43 Sagittarii

Observation data Epoch J2000 Equinox ICRS
- Constellation: Sagittarius
- Right ascension: 19^{h} 17^{m} 38.07906^{s}
- Declination: −18° 57′ 10.4626″
- Apparent magnitude (V): 4.88

Characteristics
- Spectral type: G8II-III
- U−B color index: +0.81
- B−V color index: +1.02

Astrometry
- Radial velocity (R_{v}): +15.20 km/s
- Proper motion (μ): RA: −10.341 mas/yr Dec.: −10.892 mas/yr
- Parallax (π): 6.9681±0.1875 mas
- Distance: 470 ± 10 ly (144 ± 4 pc)
- Absolute magnitude (M_{V}): -0.96

Details
- Mass: 3.30 M_{☉}
- Radius: 23.99 R_{☉}
- Luminosity: 277 L_{☉}
- Surface gravity (log g): 2.22 cgs
- Temperature: 4,813 K
- Metallicity [Fe/H]: −0.18 dex
- Rotational velocity (v sin i): 4.2 km/s
- Age: 350±100 Myr
- Other designations: d Sgr, 43 Sgr, BD−19°5379, GC 26589, HD 180540, HIP 94820, HR 7304, SAO 162413, GSC 06304-00334

Database references
- SIMBAD: data

= 43 Sagittarii =

Star in the constellation of Sagittarius

43 Sagittarii is a single star in the southern constellation of Sagittarius. It has the Bayer designation d Sagittarii, while 43 Sagittarii is the Flamsteed designation. This object is visible to the naked eye as a faint, yellow-hued star with an apparent visual magnitude of 4.88. From parallax measurements, it is estimated to lie around 470 light years away from the Sun. The star is drifting further from the Earth with a heliocentric radial velocity of +15.2 km/s. It is located near the ecliptic and thus is subject to lunar occultations.

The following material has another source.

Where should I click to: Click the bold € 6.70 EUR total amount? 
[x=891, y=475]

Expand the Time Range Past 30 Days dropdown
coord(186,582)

This is an aging giant/bright giant star with a stellar classification of G8II-III, and is most likely (97% chance) on the horizontal branch. It is around 350 million years old with 3.3 times the mass of the Sun. Having exhausted the supply of hydrogen at its core, the star has expanded to 24 times the Sun's radius and is now generating energy through core helium fusion. It is radiating 277 times the luminosity of the Sun from its swollen photosphere at an effective temperature of 4,813 K.